Being in debt can be a scary place and it can be hard knowing what to do about it and which way to turn. One method for helping you to manage your debts is through debt consolidation and here we will explain what it means.
What is Debt Consolidation?
In short, it usually takes the form of a loan which wraps up all your individual debts into one easier to manage package.
Who Would Benefit From Debt Consolidation?
People who have taken out multiple credit cards and store loans, for instance, are often the ones who can benefit the most from debt consolidation. It is all too easy to find yourself with several maxed-out credit cards and problems quickly arise if you only ever pay off the minimum payment every month. High credit interest rates mean that by doing this you never pay off the debt.
How Does Debt Consolidation Work?
It works by rolling all your debts into one payment. There are several ways you can do this:
- Apply for a fixed-rate debt consolidation loan. A secured loan lends you money against an asset such as your home, meaning if you miss repayments your home is at risk. Or you could get an unsecured loan where your assets are not at risk. A secured loan may be an option if your debt is large or you have a poor credit history.
- Another option is to transfer all your existing credit card debts onto a 0% balance transfer card. This is a relatively cheap way of paying off debt but only if you pay it all off before the 0% rate ends, you have a good credit score and you don’t use the new card for further purchases.

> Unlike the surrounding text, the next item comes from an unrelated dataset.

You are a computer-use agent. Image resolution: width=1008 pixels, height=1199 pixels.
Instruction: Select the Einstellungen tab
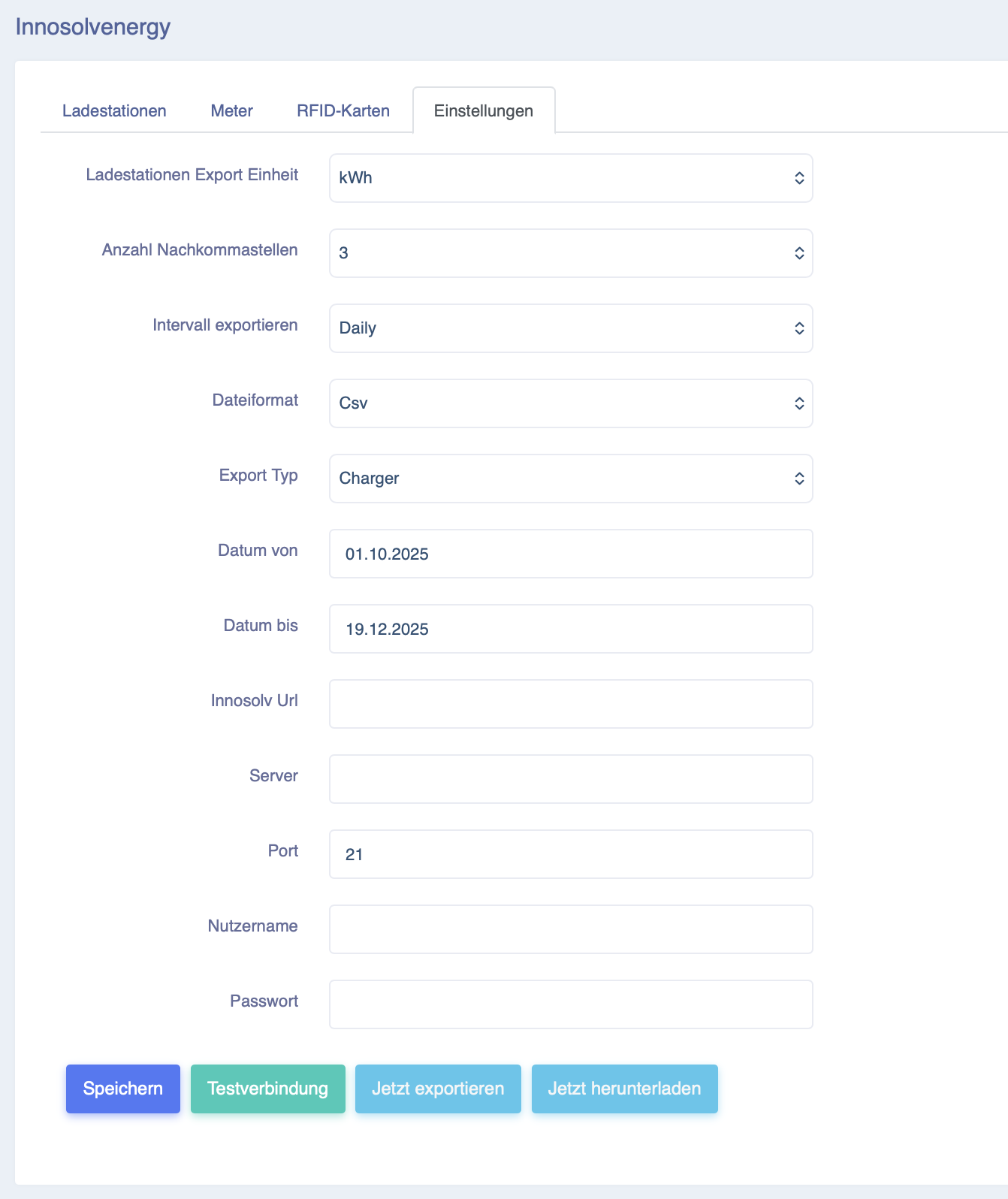[483, 111]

- Consider a home equity loan.
Advantages of a Debt Consolidation Loan
Getting a debt consolidation loan is a good idea providing you are sure you can afford to keep up with the new repayments and the attached fees do not cancel out any monthly savings you make. You should also make an effort to use the opportunity to cut your spending and rearrange your finances permanently.
Disadvantages of a Debt Consolidation Loan
As with any financial commitment you need to consider what could happen in the future that may affect whether you can continue to pay off the loan, such as interest rates increasing or you losing your job, particularly if you’ve taken out a secured loan. Consider whether the loan would actually clear all your debts; if not then a loan is probably not the answer for you.
Check internet comparison sites to find the best deal on debt consolidation loans. Take note of the APR (annual interest rate) as well as the headline rate. Read the small print to ensure the fees and charges don’t cancel out any savings.
If your debts are multiple and getting on top of you with seemingly no way out, or if you find you’re using credit cards simply to pay household bills, this is a sign that you need to seek advice from a debt advisor. Citizens Advice offer excellent tips on debt management.